The narrator is a cat.

>>> 名前はまだ無い。
I have no name yet.

>>> /clear
Cleared session context
>>> Translate English to Japanese.
OK

>>> The narrator is a cat.
語り手は猫です。

>>> I have no name yet.
まだ名前がありません。

Japanese-English Translation sample script

import re
import ollama

model_name = "7shi/gemma-2-jpn-translate:2b-instruct-q8_0"
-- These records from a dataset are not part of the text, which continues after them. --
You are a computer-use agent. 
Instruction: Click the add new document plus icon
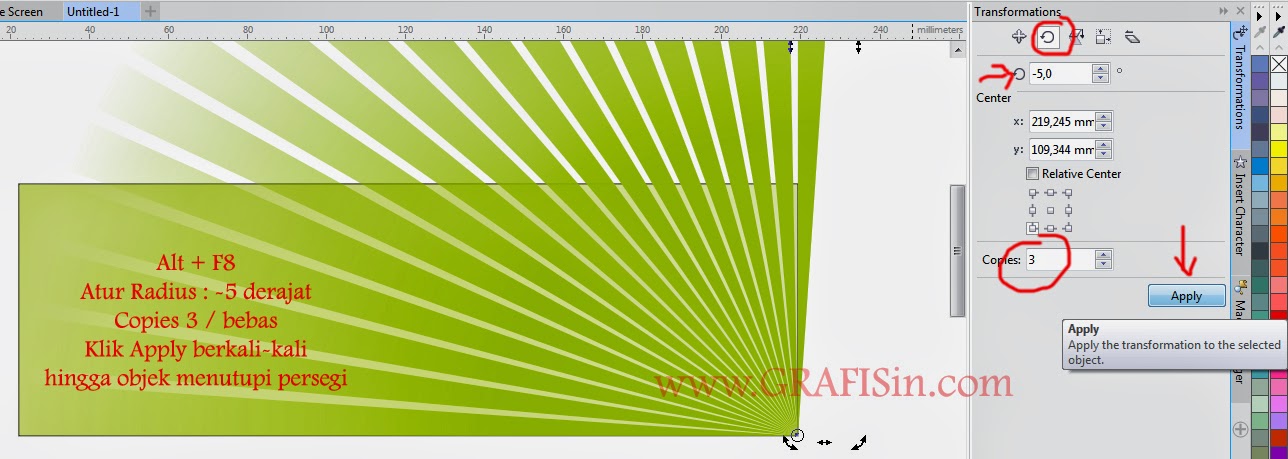(x=150, y=11)
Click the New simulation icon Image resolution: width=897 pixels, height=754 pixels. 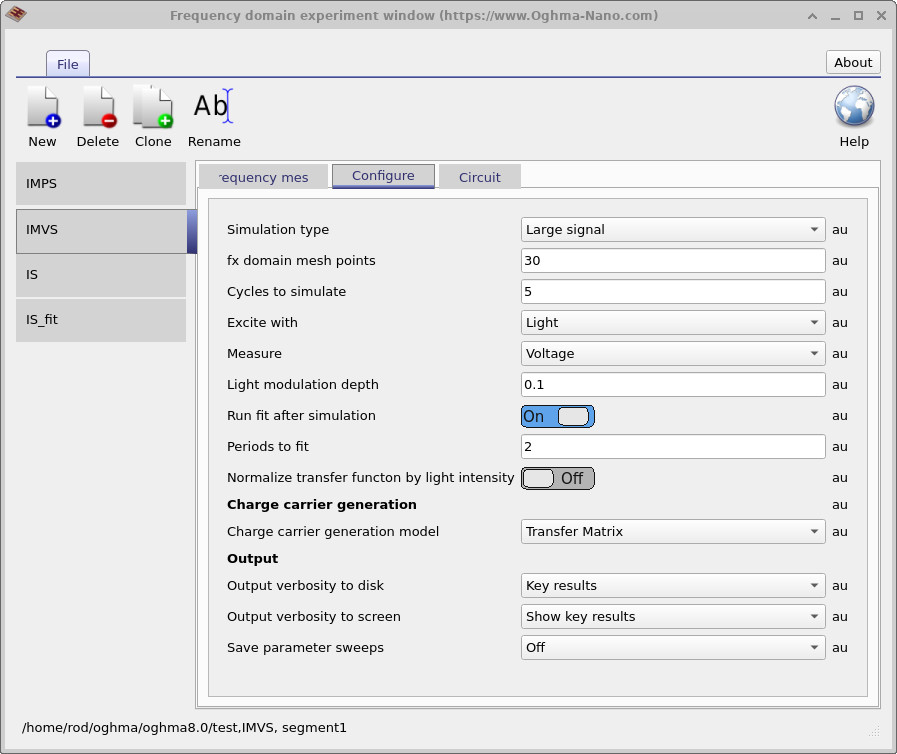tap(42, 106)
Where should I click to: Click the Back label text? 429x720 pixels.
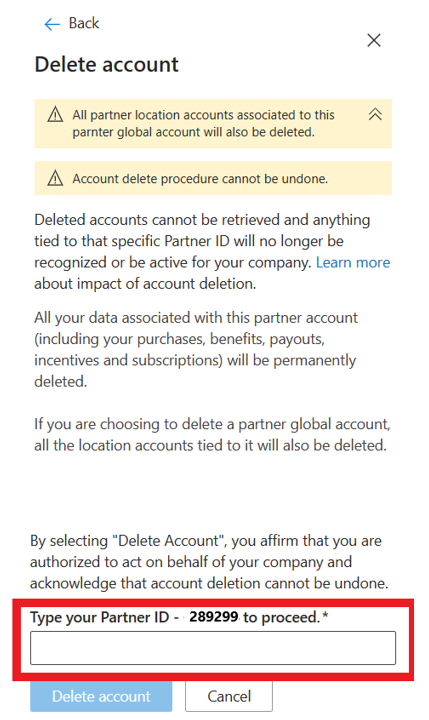coord(84,23)
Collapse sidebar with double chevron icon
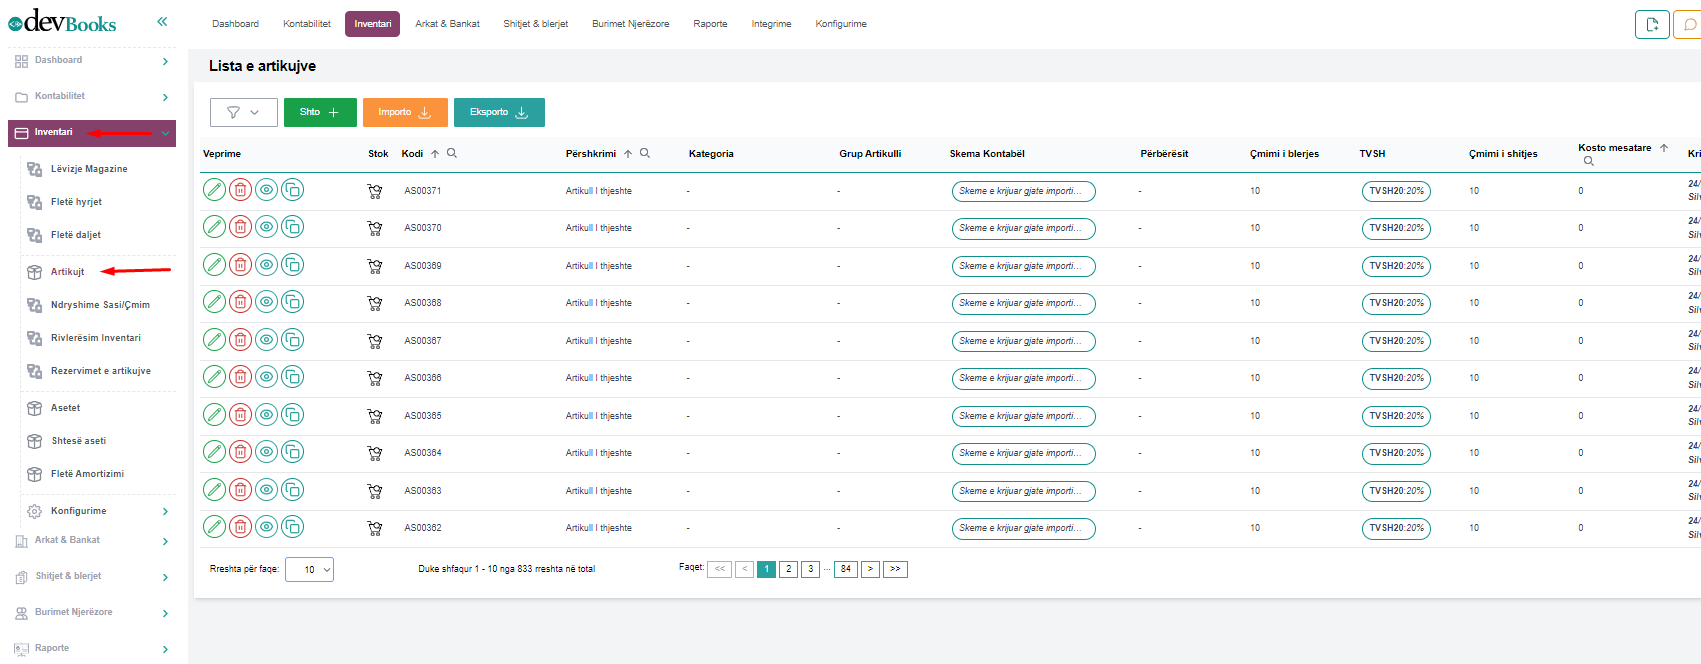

system_prompt = "You are a highly skilled professional Japanese-English and English-Japanese translator. Translate the given text accurately, taking into account the context and specific instructions provided. Steps may include hints enclosed in square brackets [] with the key and value separated by a colon:. Only when the subject is specified in the Japanese sentence, the subject will be added when translating into English. If no additional instructions or context are provided, use your expertise to consider what the most appropriate context is and provide a natural translation that aligns with that context. When translating, strive to faithfully reflect the meaning and tone of the original text, pay attention to cultural nuances and differences in language usage, and ensure that the translation is grammatically correct and easy to read. After completing the translation, review it once more to check for errors or unnatural expressions. For technical terms and proper nouns, either leave them in the original language or use appropriate translations as necessary. Take a deep breath, calm down, and start translating."
instruct = """Translate Japanese to English.\nWhen translating, please use the following hints:\n[writing_style: casual]"""

# 文章を区切る関数
def split_sentences(text):
    sentences = []
    last = 0
    # 句点で文を分割
    for match in re.finditer(r'[。!?…]', text):
        end = match.end()
        # 句点の直後に続く改行を含める
        while end < len(text) and text[end] == '\n':
            end += 1
        sentence = text[last:end]
        sentences.append(sentence)
        last = end
    # 残りのテキストを追加
    if last < len(text):
        remaining = text[last:]
        sentences.append(remaining)
    # 各文内の改行を適切に分割
    final_sentences = []
    for s in sentences:
      if '\n' in s:
          parts = s.split('\n')
          for i, part in enumerate(parts):
              if part:
                  # 最後の部分でなければ改行を追加
                  if i < len(parts) - 1:
                      final_sentences.append(part + '\n')
                  else:
                      final_sentences.append(part)
              # 改行自体を保持
              if i < len(parts) - 1:
                  final_sentences.append('\n')
      else:
          final_sentences.append(s)
    return final_sentences

# 翻訳処理を行う関数
def translate_sentence(sentence, previous_context):
    if sentence.strip() == '':
        return sentence

    # 過去のコンテキストと新しい文を配列に格納
    messages = previous_context + [
        {"role": "user", "content": sentence}
    ]

    response = ollama.chat(model=model_name, messages=messages)
    return response["message"]["content"]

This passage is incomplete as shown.